- [Screenshot grounding data]:
■ ■ ■ ■ ■ ■ ■
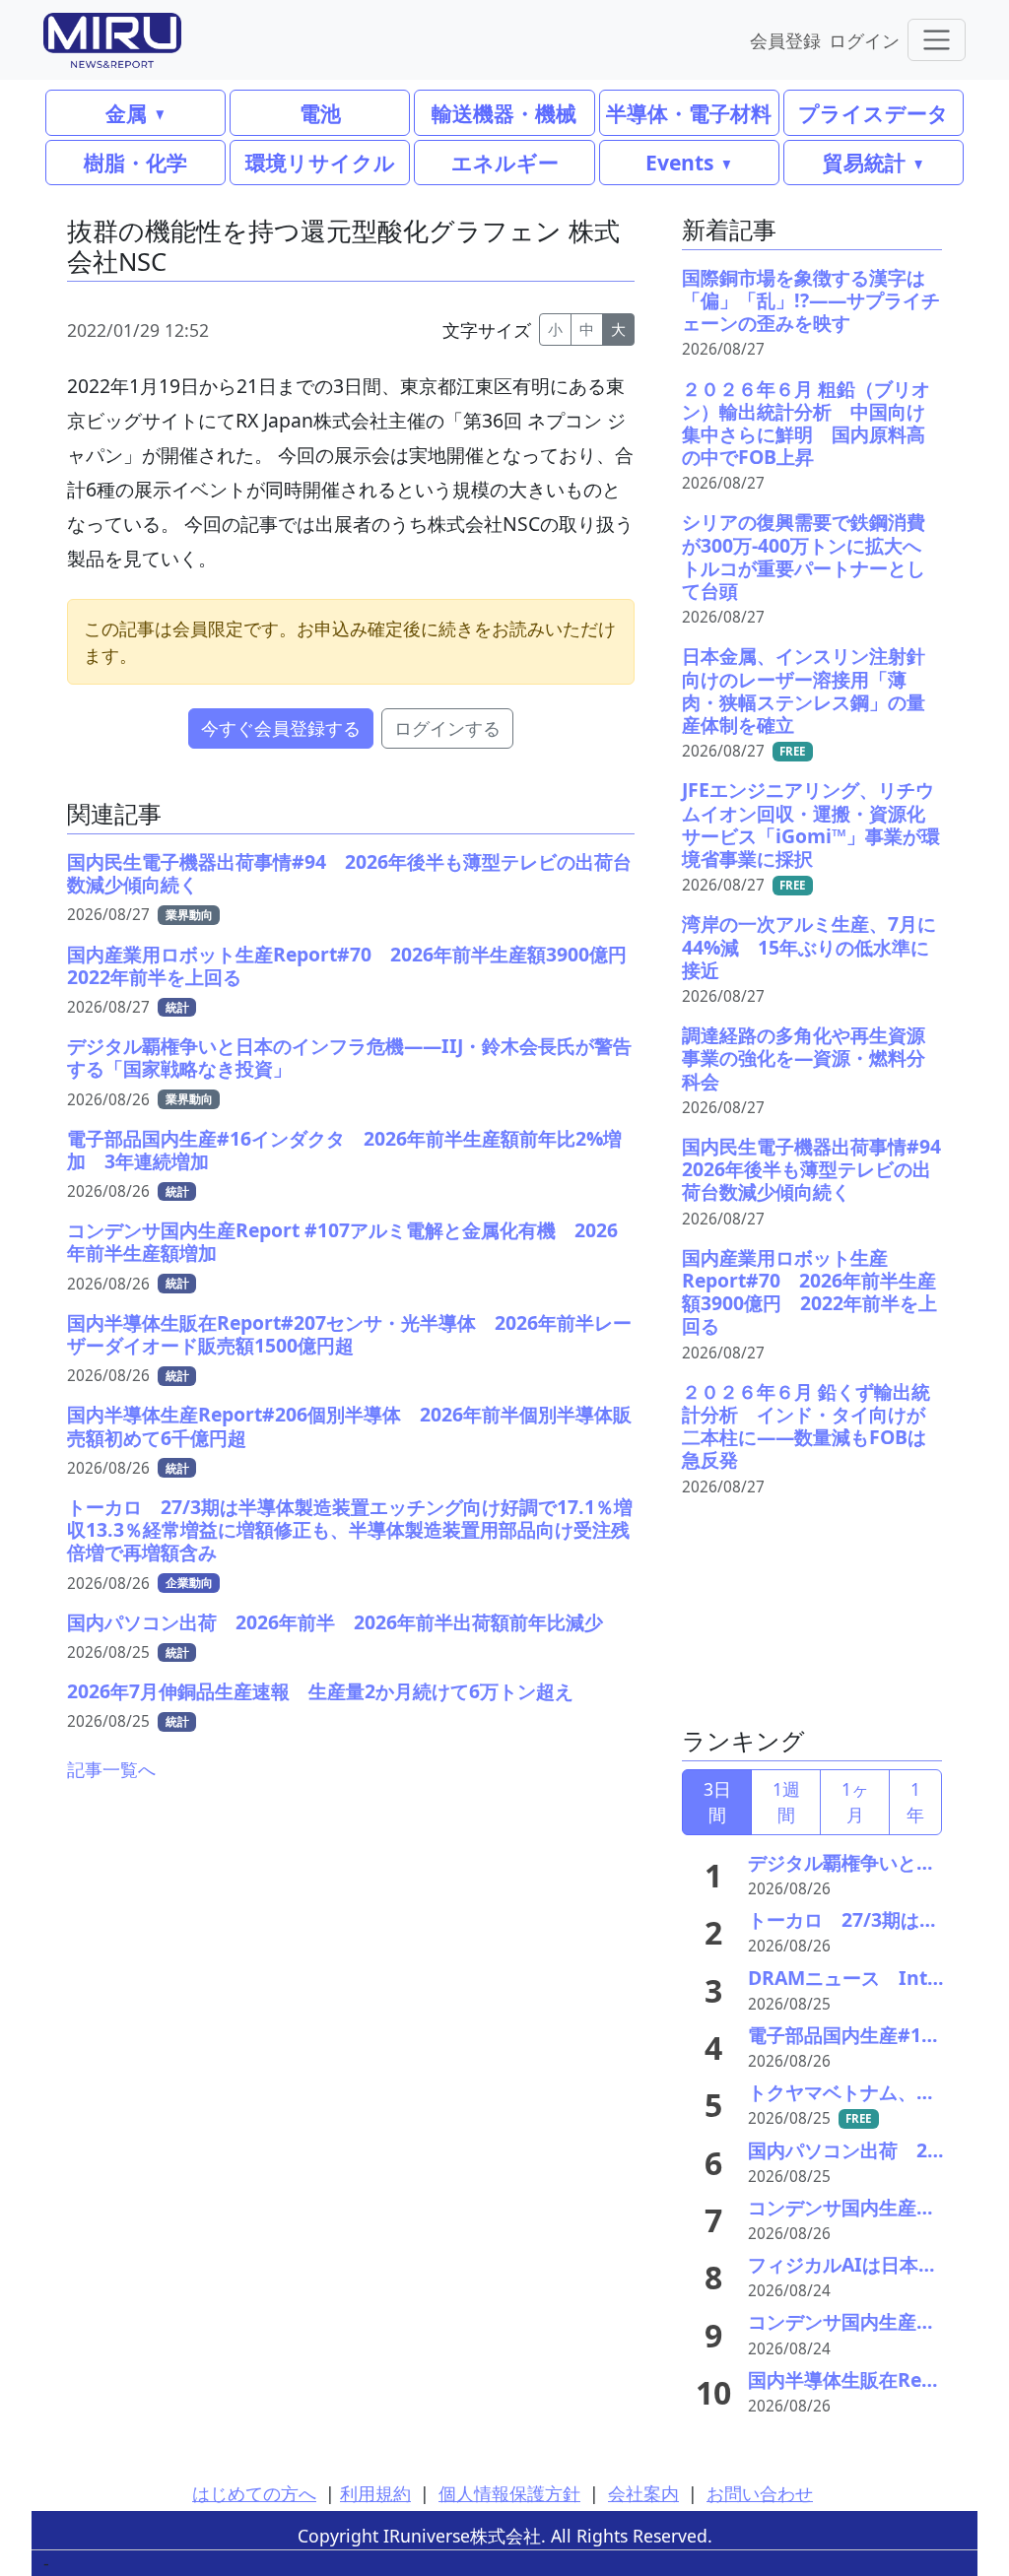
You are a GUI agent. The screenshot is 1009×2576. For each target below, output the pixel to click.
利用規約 (375, 2493)
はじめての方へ (254, 2493)
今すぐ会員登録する (281, 728)
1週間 (786, 1801)
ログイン (864, 40)
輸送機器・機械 (504, 113)
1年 (915, 1801)
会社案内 (643, 2493)
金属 (126, 113)
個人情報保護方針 (509, 2493)
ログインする (447, 728)
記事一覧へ (111, 1769)
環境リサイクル (320, 162)
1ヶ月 (855, 1801)
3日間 (717, 1801)
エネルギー (505, 162)
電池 (320, 113)
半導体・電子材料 (689, 113)
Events (679, 162)
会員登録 (785, 40)
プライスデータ (873, 113)
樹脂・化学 (135, 162)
■ ■ ■ ■ ■ ■ ■
- [INSTRUCTIONS FOR THE TASK]: All lines from the one that holds "1週間 (786, 1801)" to the end of the entries above must be transcribed exactly, both ends included, and no others.

- [ANSWER TO THIS EXERCISE]:
1週間 (786, 1801)
ログイン (864, 40)
輸送機器・機械 (504, 113)
1年 (915, 1801)
会社案内 (643, 2493)
金属 (126, 113)
個人情報保護方針 (509, 2493)
ログインする (447, 728)
記事一覧へ (111, 1769)
環境リサイクル (320, 162)
1ヶ月 (855, 1801)
3日間 (717, 1801)
エネルギー (505, 162)
電池 (320, 113)
半導体・電子材料 (689, 113)
Events (679, 162)
会員登録 (785, 40)
プライスデータ (873, 113)
樹脂・化学 (135, 162)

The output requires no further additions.